The device is also used in Act IV by Portia and Nerissa who disguise themselves as a lawyer and a law clerk in order to rescue Antonio. Portia cross-dresses as a man and plays the role of a doctor of law by the name Balthazar in the court of Duke. Portia’s servant, Nerissa also disguises herself as a law clerk and accompanies Portia to the courtroom (Halio, p.65). In their disguised roles, Portia and Nerissa try to convince Shylock to show mercy and drop the charges against Antonio. Portia approaches her husband and asks for his ring which he gives without recognizing her real identity. The two women use disguise to win the case against the shylock and rescue Antonio. The two manages to deceive the Duke and their husbands, but they later reveal their true identity to their husbands at the end of the play (Iyengar, p.21).
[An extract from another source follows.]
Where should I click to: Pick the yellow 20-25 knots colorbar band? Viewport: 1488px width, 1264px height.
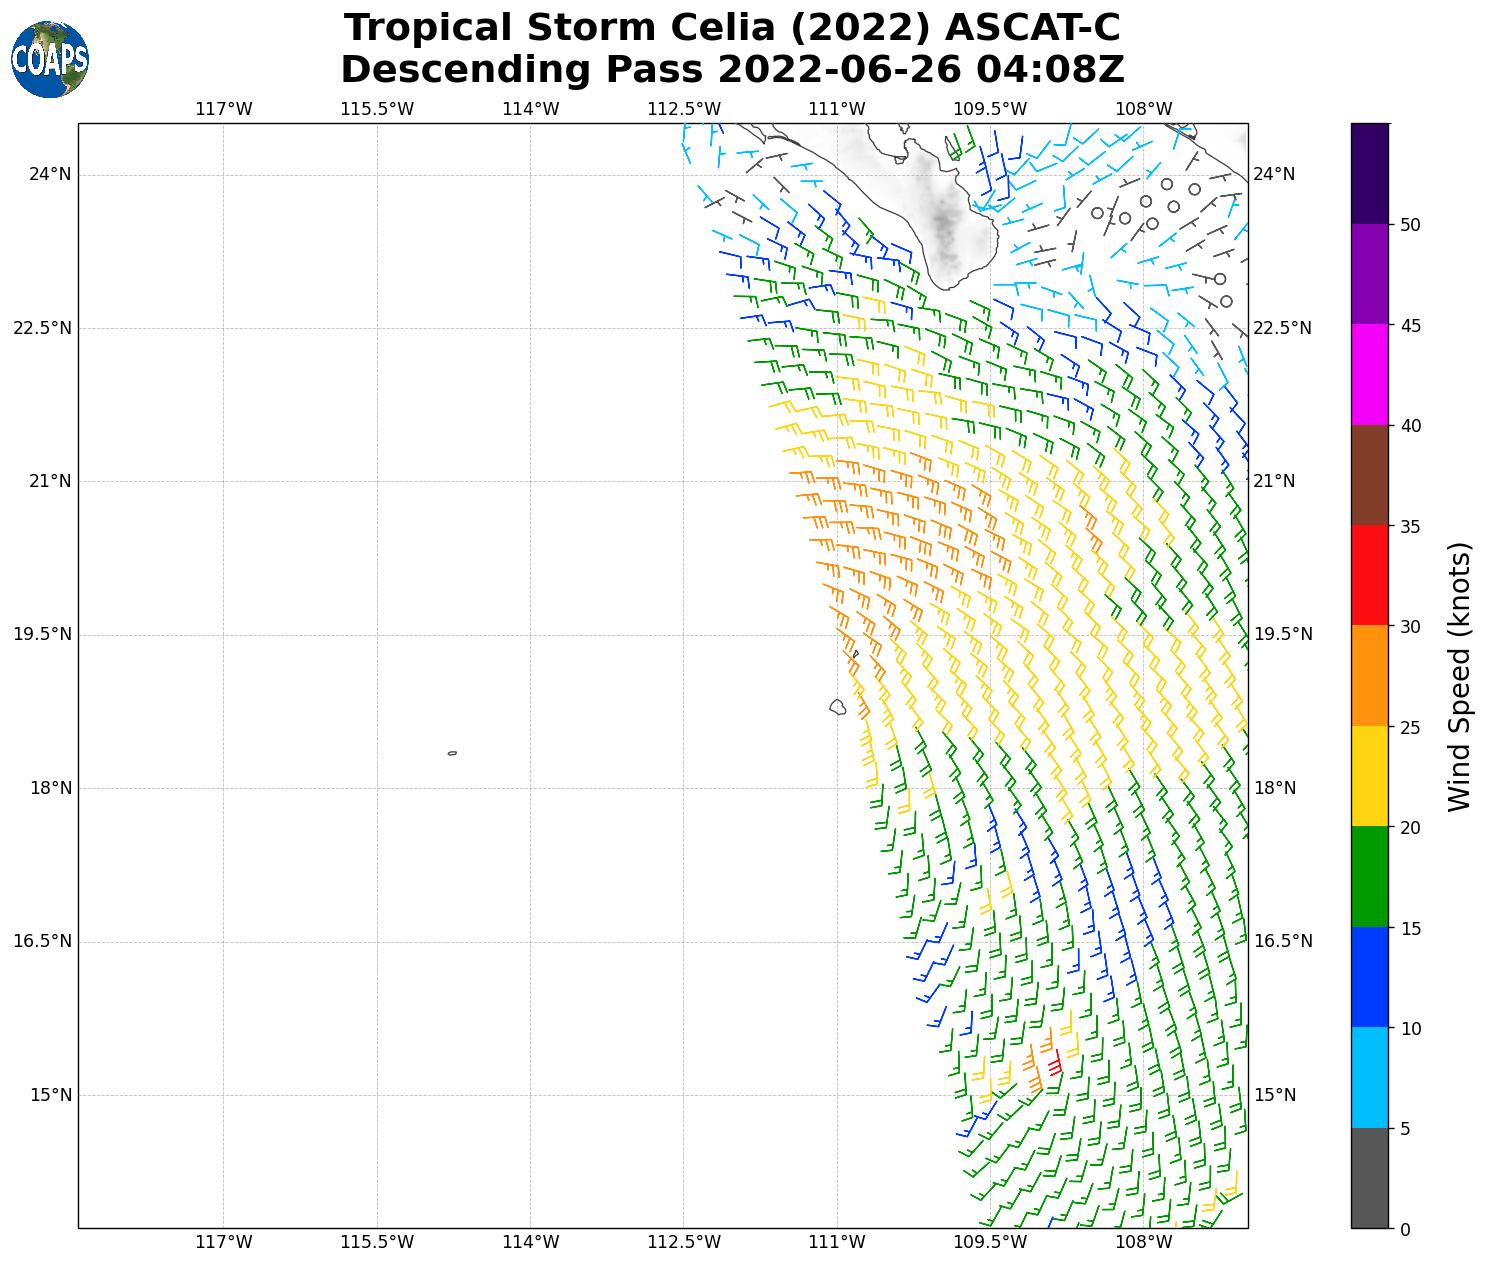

Shakespeare’s play shows the significance of disguise in human expression. The device assists the characters to express themselves adequately. The female characters in an attempt to achieve their goals disguised themselves as a male lawyer and clerk because at that time such roles were performed by the male. By dressing in in male clothes and deceiving men, the women characters felt they had assumed the power and position denied to them as women. The plays signify that people will do whatever it takes to achieve their goals and objectives.

Work Cited
Halio, Jay L. “The Merchant of Venice (review).” Shakespeare Bulletin 24.2 (2006): 63-68.
Iyengar, R. Venkatesan. “The Disguised Heroines of Shakespeare.” IUP Journal of English Studies 9.4 (2014): 21.